## Problem description
In the cup-flipping proof below, what is the first action Step 1 calls for?

## Selected passage
******************************

Reduce the cups into the following configuration:
$\begin{bmatrix} \circ & \bullet \\ \bullet & \circ \end{bmatrix} $
where turning any two cups along the diagonal will satisfy the end goal

For a constructive proof, we first consider the following two three CASES:

CASE 1) the orientation of a single cup is different from the others, e.g. $\begin{bmatrix} \circ & \bullet \\ \circ & \circ \end{bmatrix} $ or $\begin{bmatrix} \bullet & \circ \\ \bullet & \bullet \end{bmatrix} $
CASE 2a) two cups are in each orientation along the diagonal, e.g. $\begin{bmatrix} \circ & \bullet \\ \bullet & \circ \end{bmatrix} $
CASE 2b) two cups are in each orientation along two sides, e.g. $\begin{bmatrix} \circ & \bullet \\ \circ & \bullet \end{bmatrix} $

Step 1

Take two cups along the diagonal.
- If they are different, flip $\circ$ to $\bullet$. If this doesn't sound the bell, we either have $\begin{bmatrix} \circ & \bullet \\ \bullet & \circ \end{bmatrix}$ or $\begin{bmatrix} \circ & \bullet \\ \circ & \circ \end{bmatrix}$, with the majority orientation being $\circ$. In either case, proceed to step 2.

******************************

## Material provided

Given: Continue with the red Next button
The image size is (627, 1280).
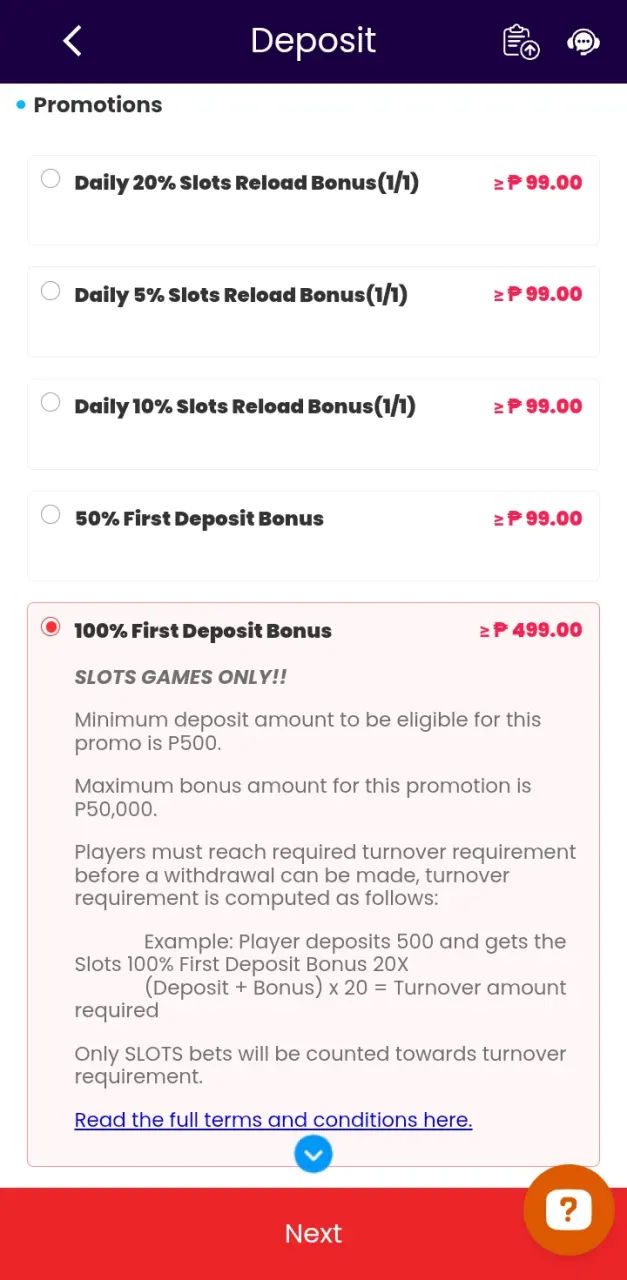Looking at the screenshot, I should pos(313,1234).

******************************

## Task result
Take two cups along the diagonal.